The Atom and Time keeping
Nuclear Weapons, computers, GPS, atomic clocks and carbon dating – there is much more to atoms than you think.
Since the beginning of the twentieth century mankind has been obsessed with atoms and the minutiae of our universe. Much of the first part of the last century, mankind became obsessed with harnessing the hidden power of the atom, revealed to us by the work of Albert Einstein and finalised by Robert Oppenheimer.
However, there has been much more to our exploration of the atom than just weapons. The studying of the atoms (quantum mechanics) has been at the root of most of our modern technologies such as computers and the Internet. It is also in the forefront of chronology – the measuring of time.
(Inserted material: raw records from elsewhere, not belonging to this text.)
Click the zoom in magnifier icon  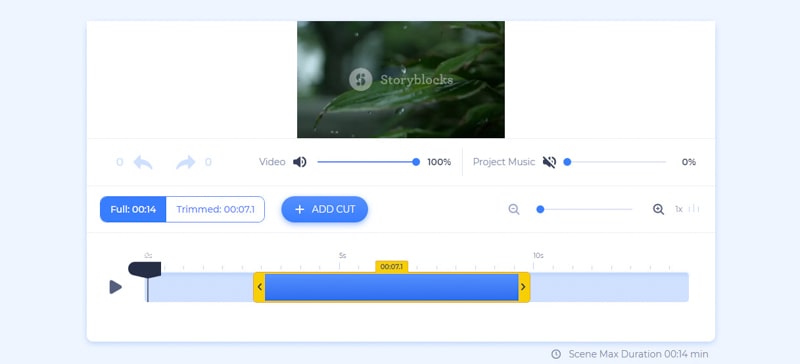(659, 209)
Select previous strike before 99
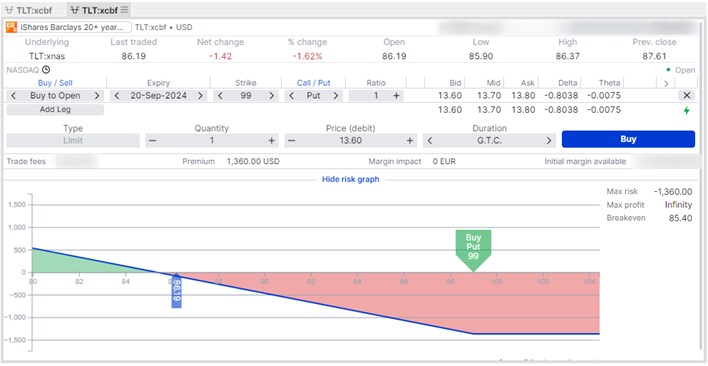 click(x=220, y=96)
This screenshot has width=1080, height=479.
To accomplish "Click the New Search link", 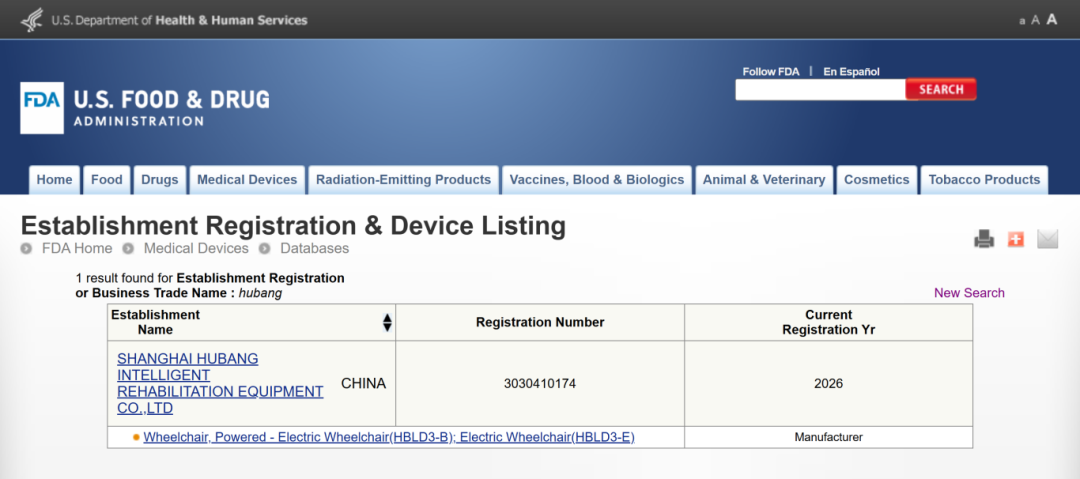I will 969,293.
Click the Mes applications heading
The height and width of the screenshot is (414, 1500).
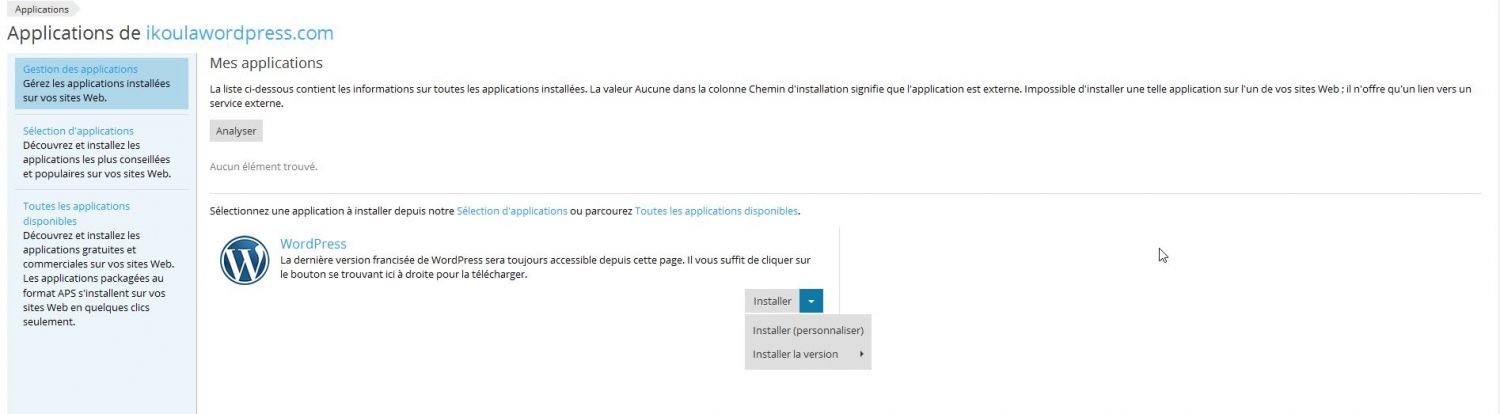(266, 63)
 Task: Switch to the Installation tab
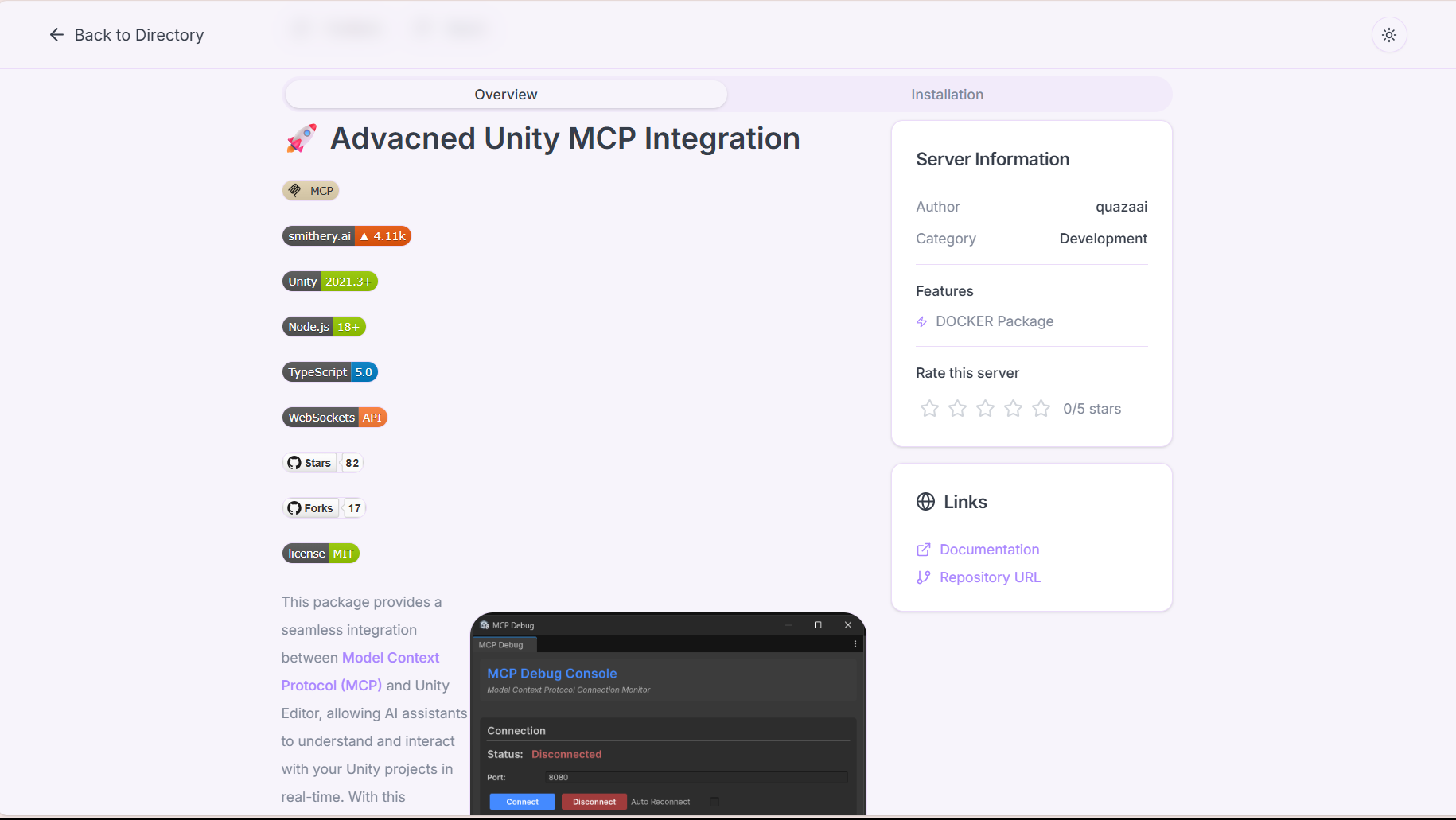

The atom plays a key role in both timekeeping and time prediction. The atomic clock, which is utilised all over the world by computer networks using NTP servers and other technical systems such as air traffic control and satellite navigation.
Atomic clocks work by monitoring the extremely high frequency oscillations of individual atoms (traditionally caesium) that never changes at particular energy states. As caesium atoms resonate over a 9 billion times every second and never alters it its frequency it makes the m highly accurate (losing less than a second every 100 million years)
But atoms can also be used to work out not just accurate and precise time but they can also be utilised in establishing the age of objects. Carbon dating is the name given to this method which measures the natural decay of carbon atoms. All of us are made primarily of carbon and like other elements carbon ‘decays’ over time where the atoms lose energy by emitting ionizing particles and radiation.
In some atoms such as uranium this happens very quickly, however, other atoms such as iron are highly stable and decay very, very slowly. Carbon, while it decays quicker than iron is still slow to lose energy but the energy loss is exact over time so by analysing carbon atoms and measuring their strength it can be quite accurately ascertained when the carbon originally formed.